Return, exactly as written, the line containing "How do I perform: Open" and every line after it to the end of the records below, with no pictures.

- [DATA PROVIDED]:

····················

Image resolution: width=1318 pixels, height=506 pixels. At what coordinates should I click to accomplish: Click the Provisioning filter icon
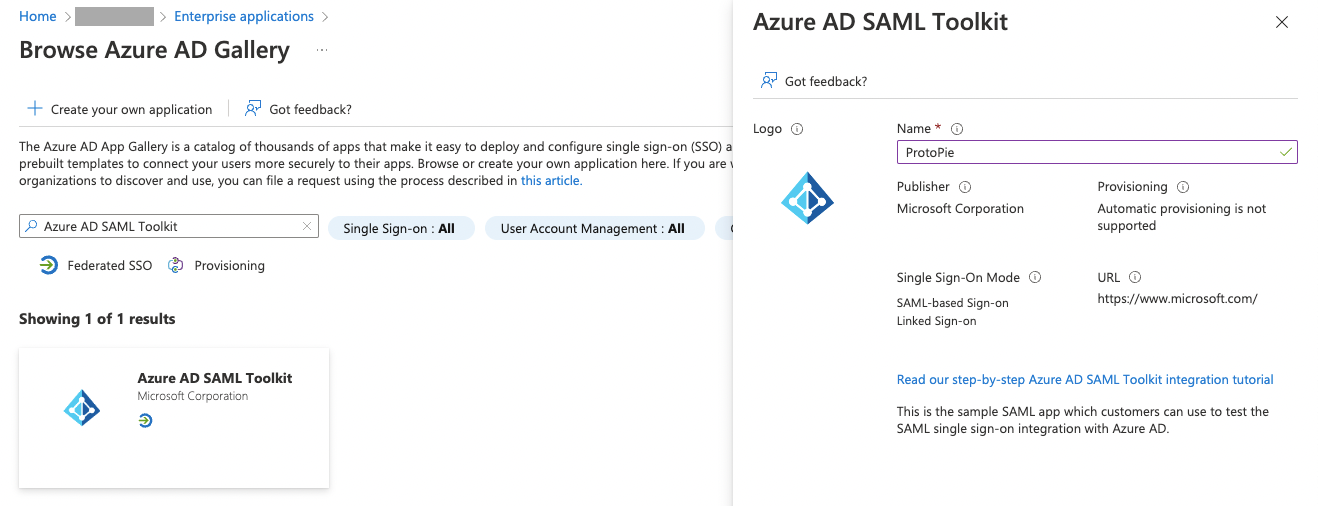point(176,266)

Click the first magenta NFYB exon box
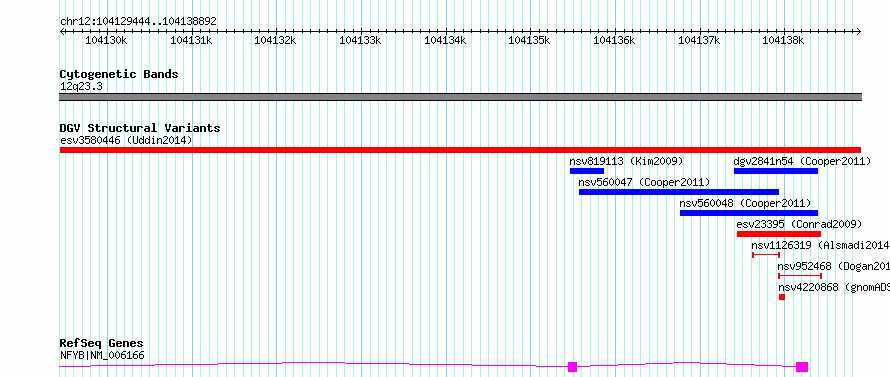[x=572, y=367]
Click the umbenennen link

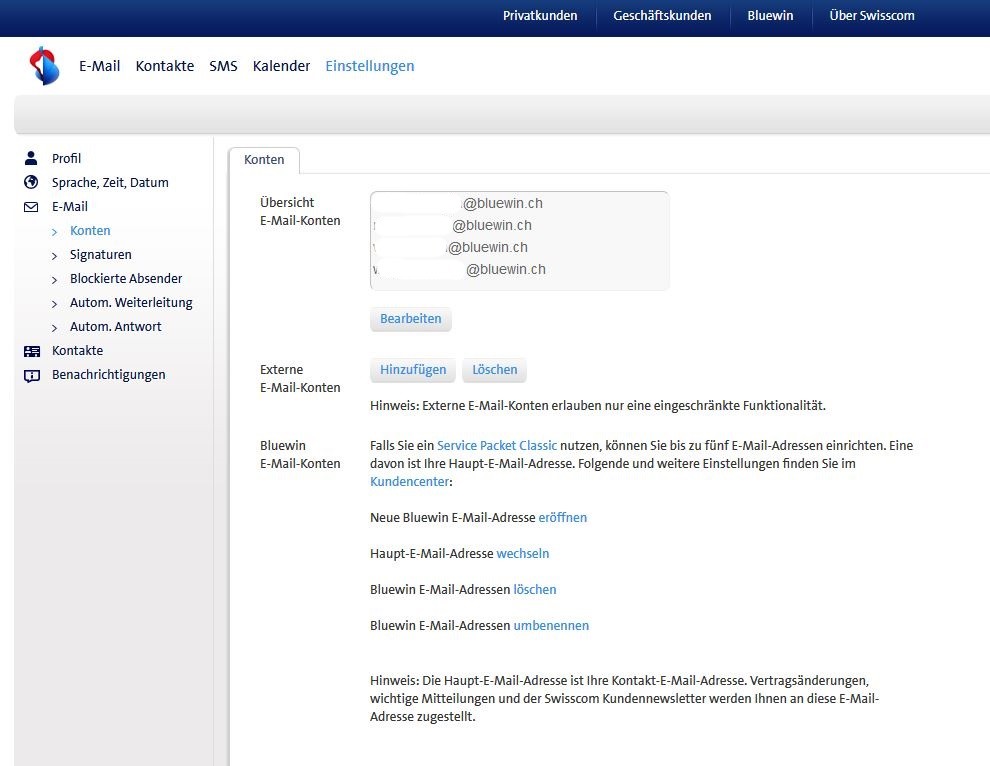click(551, 626)
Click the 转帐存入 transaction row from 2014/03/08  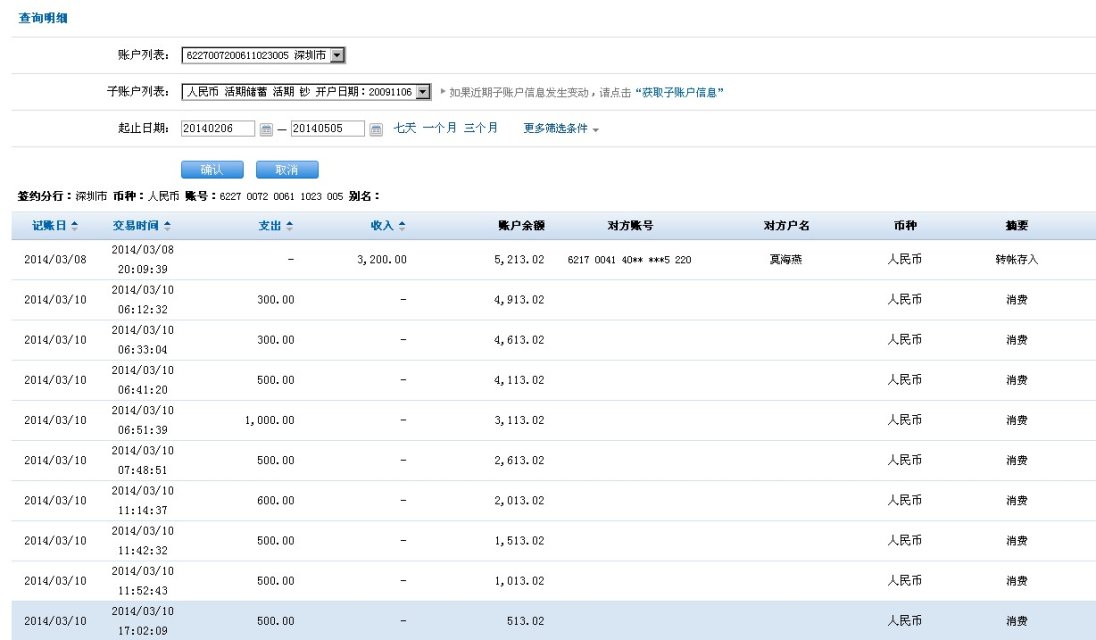[x=548, y=260]
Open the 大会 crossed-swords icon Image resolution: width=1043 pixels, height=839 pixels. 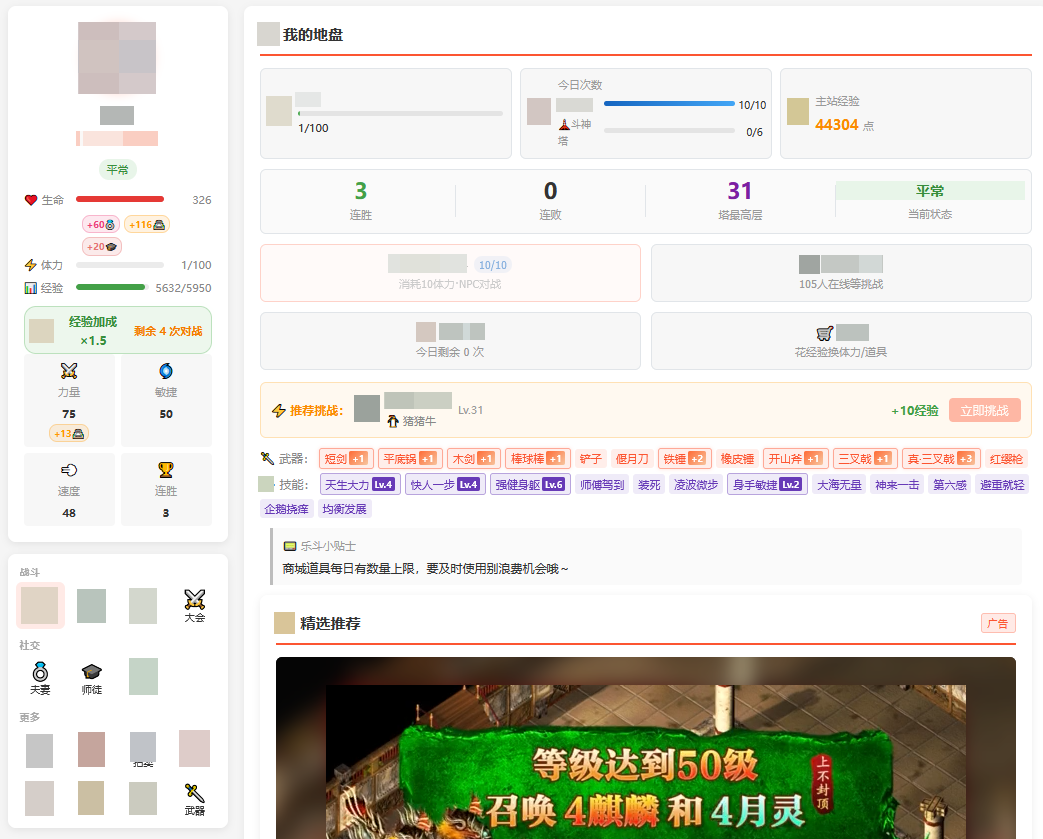coord(195,602)
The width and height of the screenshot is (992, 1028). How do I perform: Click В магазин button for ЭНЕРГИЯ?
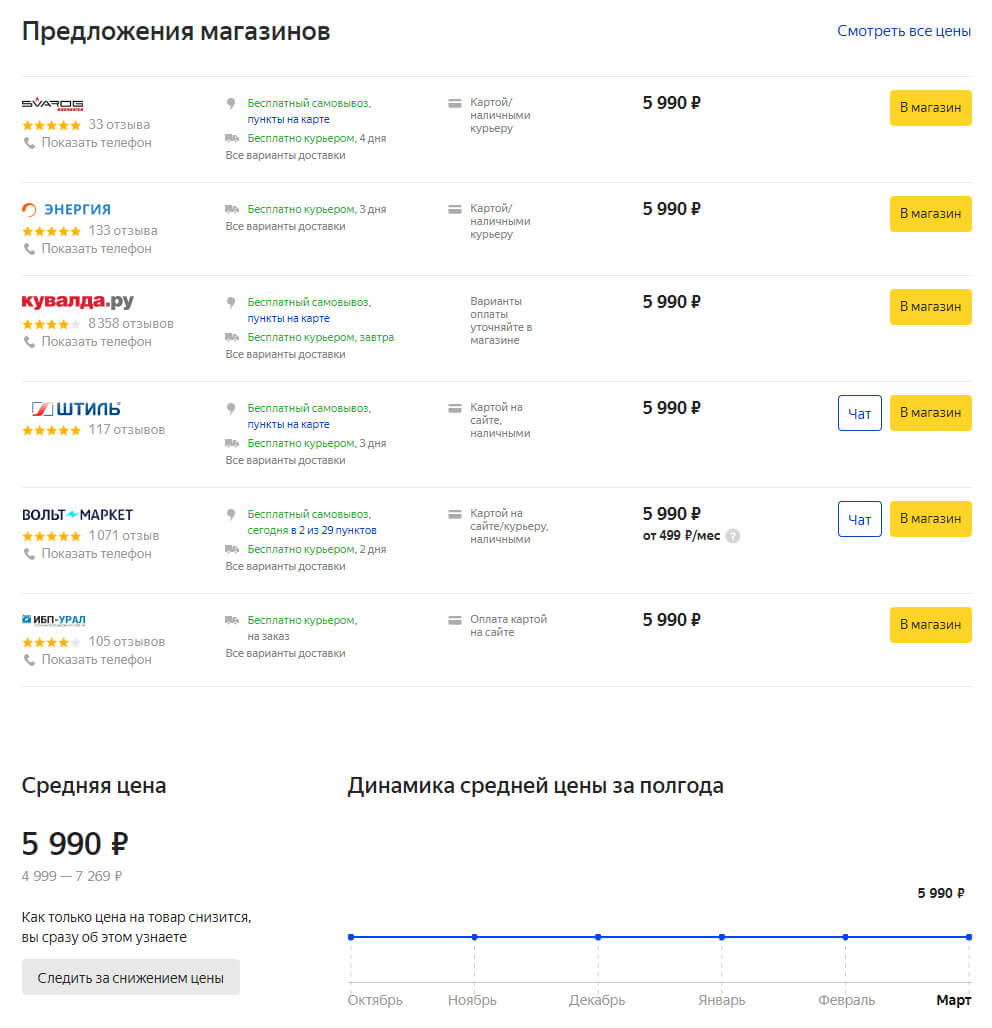click(x=930, y=213)
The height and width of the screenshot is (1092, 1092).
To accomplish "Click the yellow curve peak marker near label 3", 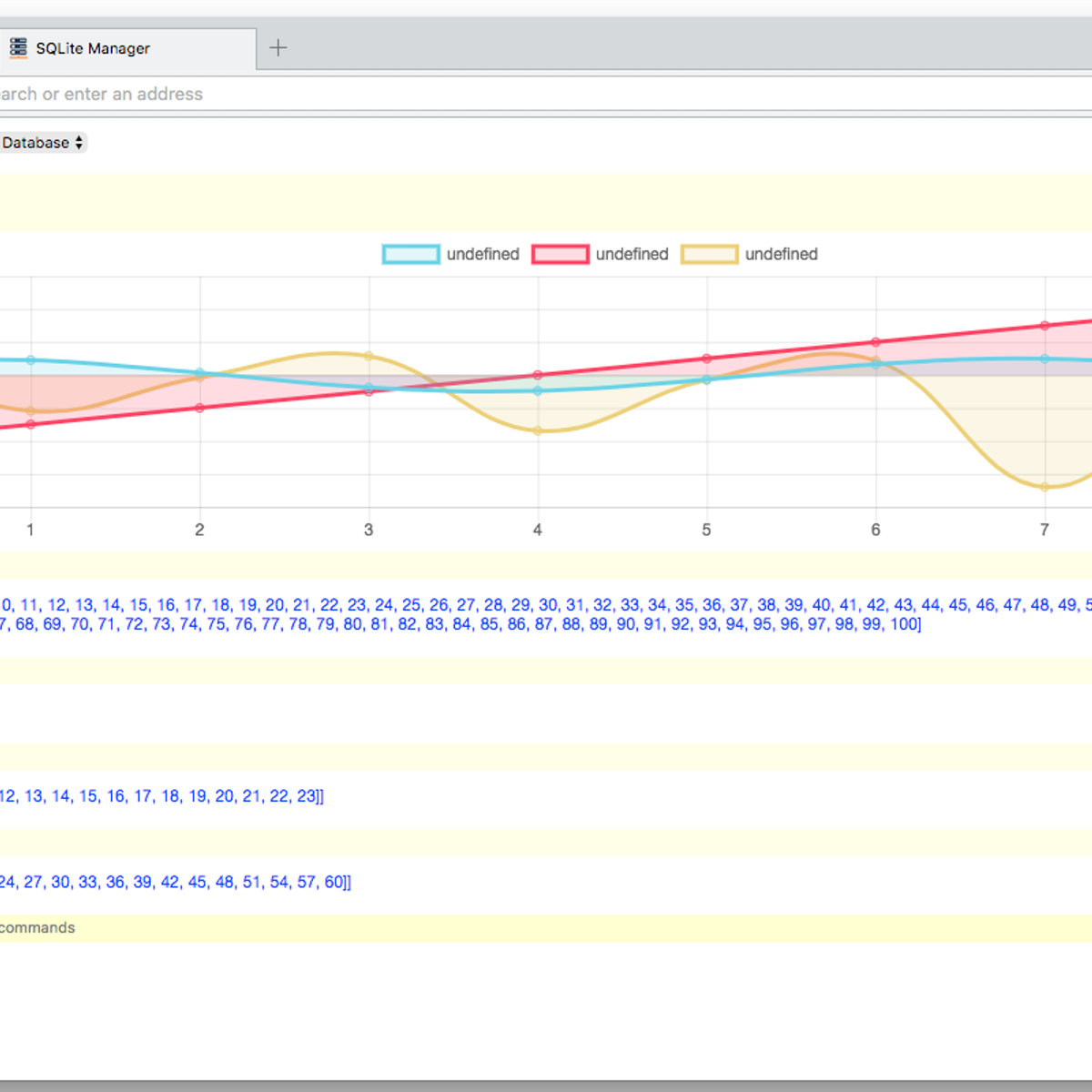I will click(369, 355).
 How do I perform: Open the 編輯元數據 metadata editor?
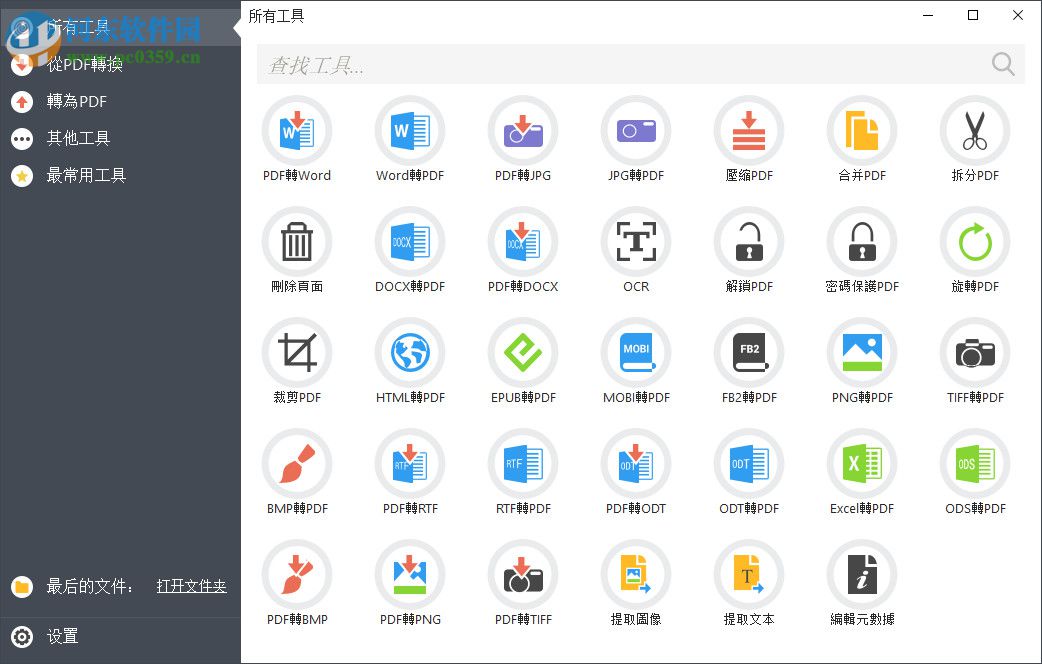point(862,584)
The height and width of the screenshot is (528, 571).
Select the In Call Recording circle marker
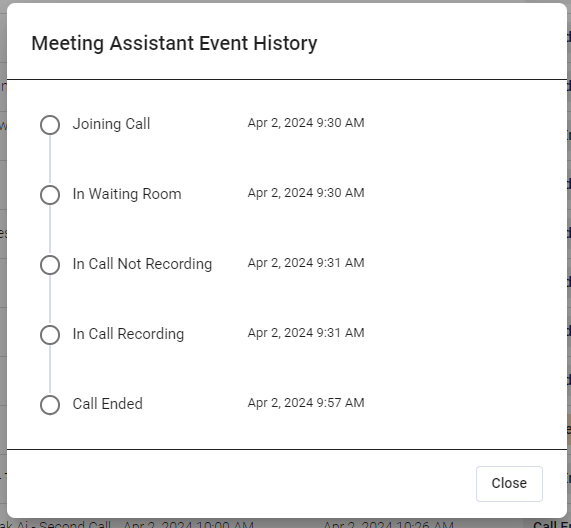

····················

- [YOUR RESPONSE]:
 How do I perform: Open the 編輯元數據 metadata editor?
point(862,584)
The height and width of the screenshot is (528, 571).
Select the In Call Recording circle marker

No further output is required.